Dans Un pays divisé (PUL, 2021, 204 pages), sur la base de vastes sondages récents, Evelyne Brie et Félix Mathieu, tous deux chercheurs en études québécoises et canadiennes, prennent acte de la profonde division du pays, illustrée une fois de plus par les résultats des dernières élections fédérales, mais ils ajoutent que « les divisions ne sont pas nécessairement symptomatiques d’une incapacité à coexister paisiblement au sein d’un seul et même espace politique souverain, si les peuples qui le composent le désirent ».
Quatre options se présentent aux Canadiens dans la situation actuelle. La première consisterait en une opération de nation building visant à unifier le pays au moyen de politiques centralisatrices. C’était l’idée de Pierre Elliott Trudeau. Théoriquement pensable, cette idée est pratiquement irréalisable dans un pays qui se présente comme un champion de la diversité.
La deuxième option est le statu quo. Les insatisfactions actuelles envers le régime montrent bien qu’elle est intenable à long terme.

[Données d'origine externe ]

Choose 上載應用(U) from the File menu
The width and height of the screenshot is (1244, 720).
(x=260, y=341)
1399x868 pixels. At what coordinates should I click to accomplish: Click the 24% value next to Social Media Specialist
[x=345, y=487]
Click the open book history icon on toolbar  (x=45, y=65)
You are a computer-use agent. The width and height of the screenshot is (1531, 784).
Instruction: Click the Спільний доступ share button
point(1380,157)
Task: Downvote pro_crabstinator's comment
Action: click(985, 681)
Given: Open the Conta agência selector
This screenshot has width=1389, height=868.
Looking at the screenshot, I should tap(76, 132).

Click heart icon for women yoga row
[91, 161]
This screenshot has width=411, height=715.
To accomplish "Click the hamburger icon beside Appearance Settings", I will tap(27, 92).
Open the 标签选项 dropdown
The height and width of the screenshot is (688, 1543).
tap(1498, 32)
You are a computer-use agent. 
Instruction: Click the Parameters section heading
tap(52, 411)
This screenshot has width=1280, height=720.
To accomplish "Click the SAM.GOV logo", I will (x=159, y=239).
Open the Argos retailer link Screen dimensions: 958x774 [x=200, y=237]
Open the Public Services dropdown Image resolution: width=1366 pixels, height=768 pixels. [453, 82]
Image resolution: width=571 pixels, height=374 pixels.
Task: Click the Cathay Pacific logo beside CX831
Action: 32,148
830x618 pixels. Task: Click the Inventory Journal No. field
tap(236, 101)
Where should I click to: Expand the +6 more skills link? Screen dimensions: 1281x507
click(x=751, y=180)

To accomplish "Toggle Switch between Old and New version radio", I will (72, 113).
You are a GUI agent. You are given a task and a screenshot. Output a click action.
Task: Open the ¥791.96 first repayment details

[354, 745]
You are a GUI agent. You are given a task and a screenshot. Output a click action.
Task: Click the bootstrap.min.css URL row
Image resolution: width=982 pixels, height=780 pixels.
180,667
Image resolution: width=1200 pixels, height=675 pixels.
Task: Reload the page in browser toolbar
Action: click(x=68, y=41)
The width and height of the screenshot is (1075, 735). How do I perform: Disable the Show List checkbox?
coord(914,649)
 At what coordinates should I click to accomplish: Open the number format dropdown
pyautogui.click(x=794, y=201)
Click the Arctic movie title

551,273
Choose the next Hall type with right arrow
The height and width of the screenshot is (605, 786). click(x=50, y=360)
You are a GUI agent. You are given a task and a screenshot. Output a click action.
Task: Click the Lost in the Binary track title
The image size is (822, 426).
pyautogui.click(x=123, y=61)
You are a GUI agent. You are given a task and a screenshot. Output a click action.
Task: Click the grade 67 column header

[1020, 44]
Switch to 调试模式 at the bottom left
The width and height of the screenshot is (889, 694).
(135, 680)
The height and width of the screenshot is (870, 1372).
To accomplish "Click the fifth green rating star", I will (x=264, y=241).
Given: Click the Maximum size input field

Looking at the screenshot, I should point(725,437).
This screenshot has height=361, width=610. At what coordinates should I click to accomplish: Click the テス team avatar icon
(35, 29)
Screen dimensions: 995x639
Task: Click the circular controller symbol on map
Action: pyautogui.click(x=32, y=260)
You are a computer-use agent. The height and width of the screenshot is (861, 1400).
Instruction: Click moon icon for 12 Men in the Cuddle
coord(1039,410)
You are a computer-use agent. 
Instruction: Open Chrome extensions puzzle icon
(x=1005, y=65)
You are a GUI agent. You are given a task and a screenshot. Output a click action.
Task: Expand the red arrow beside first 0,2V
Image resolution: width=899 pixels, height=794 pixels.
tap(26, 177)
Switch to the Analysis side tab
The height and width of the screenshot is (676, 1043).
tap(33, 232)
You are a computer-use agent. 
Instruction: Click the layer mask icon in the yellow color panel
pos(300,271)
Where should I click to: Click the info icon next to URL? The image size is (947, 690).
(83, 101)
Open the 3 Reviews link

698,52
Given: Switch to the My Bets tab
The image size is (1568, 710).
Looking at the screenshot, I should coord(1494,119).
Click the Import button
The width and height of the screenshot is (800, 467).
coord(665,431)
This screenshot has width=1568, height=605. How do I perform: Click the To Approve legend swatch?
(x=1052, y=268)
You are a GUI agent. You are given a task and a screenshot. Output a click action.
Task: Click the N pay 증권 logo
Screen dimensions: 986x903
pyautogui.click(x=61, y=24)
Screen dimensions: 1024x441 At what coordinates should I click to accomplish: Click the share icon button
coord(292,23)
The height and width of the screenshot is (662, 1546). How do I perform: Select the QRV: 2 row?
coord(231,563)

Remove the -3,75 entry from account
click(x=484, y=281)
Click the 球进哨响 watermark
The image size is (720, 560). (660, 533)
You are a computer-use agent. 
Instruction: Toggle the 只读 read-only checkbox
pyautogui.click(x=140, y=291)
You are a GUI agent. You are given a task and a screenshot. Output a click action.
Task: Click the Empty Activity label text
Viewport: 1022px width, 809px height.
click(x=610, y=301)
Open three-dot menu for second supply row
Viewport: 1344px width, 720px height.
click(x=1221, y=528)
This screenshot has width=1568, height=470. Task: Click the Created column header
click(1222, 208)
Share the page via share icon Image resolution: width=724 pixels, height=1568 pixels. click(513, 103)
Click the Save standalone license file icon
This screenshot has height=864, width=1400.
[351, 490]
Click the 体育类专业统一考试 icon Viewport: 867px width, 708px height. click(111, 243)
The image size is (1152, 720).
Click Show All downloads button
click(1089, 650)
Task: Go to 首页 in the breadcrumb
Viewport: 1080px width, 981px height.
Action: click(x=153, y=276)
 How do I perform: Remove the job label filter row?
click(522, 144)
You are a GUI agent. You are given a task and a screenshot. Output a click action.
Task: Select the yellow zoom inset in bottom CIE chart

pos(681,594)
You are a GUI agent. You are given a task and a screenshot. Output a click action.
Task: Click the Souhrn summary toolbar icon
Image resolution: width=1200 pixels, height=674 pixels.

Le Québec, les provinces de l’Ouest et les Premiers Peuples, plus particulièrement, ne sauraient s’en contenter.
La troisième option est « l’éclatement de la fédération canadienne et l’émergence de nouveaux projets politiques et démocratiques souverains en Amérique du Nord ». Brie et Mathieu reconnaissent sa légitimité, mais soulignent ses difficultés, notamment en ce qui a trait à la réaction étasunienne. Ils constatent, surtout, le fait indéniable que les appuis populaires ne sont pas au rendez-vous pour le moment, bien qu’un statu quo persistant pourrait les faire augmenter.
Brie et Mathieu optent plutôt pour une autre voie, celle du fédéralisme asymétrique, qu’ils présentent comme « la plus réaliste pour le Canada ». Reprenant les termes du rapport de la commission Pepin-Robarts de 1979, ils avancent que l’objectif d’un tel modèle serait « d’habiliter politiquement et constitutionnellement les diverses “sociétés distinctes” du Canada ». De cette manière, les provinces qui le souhaitent « pourraient partager davantage de compétences constitutionnelles avec le gouvernement central », allant ainsi dans le sens d’une centralisation accrue, alors que d’autres pourraient opter pour plus d’autonomie institutionnelle, satisfaisant ainsi leur désir de décentralisation.
Trop beau pour être vrai ? Brie et Mathieu s’en défendent. « Notre proposition pour un fédéralisme asymétrique n’est pas naïve pour autant », écrivent-ils, avant d’ajouter que « l’acceptation de ses prémisses par les divers partenaires de l’association politique fédérale nécessiterait que nos imaginaires du Canada évoluent substantiellement ».
Or, puisque l’insatisfaction envers le modèle actuel est répandue, voire majoritaire, au Québec comme ailleurs au Canada, bien que ce ne soit pas pour les mêmes raisons, envisager cette piste de solution n’a rien de fantaisiste. Cela ne pourra se faire, toutefois, qu’à condition de faire comprendre aux Canadiens des diverses régions qu’une telle asymétrie n’est pas un jeu à somme nulle où ce que l’un obtient est perdu pour l’autre.
On en est loin, mais les jeunes politologues veulent y croire, en tenant compte du fait que les moins de 50 ans n’ont jamais eu leur mot à dire dans ce que d’aucuns appellent les « vieilles chicanes constitutionnelles » et sont peut-être prêts à repenser la question à nouveaux frais.
Remarquable par sa clarté descriptive et argumentative ainsi que par son sens de la nuance, Un pays divisé s’inscrit dans la lignée des travaux éminents des Guy Laforest et Alain-G. Gagnon, penseurs québécois de haut vol, capables de plaider pour un fédéralisme renouvelé favorable à la nation québécoise, sans porter préjudice au reste du pays.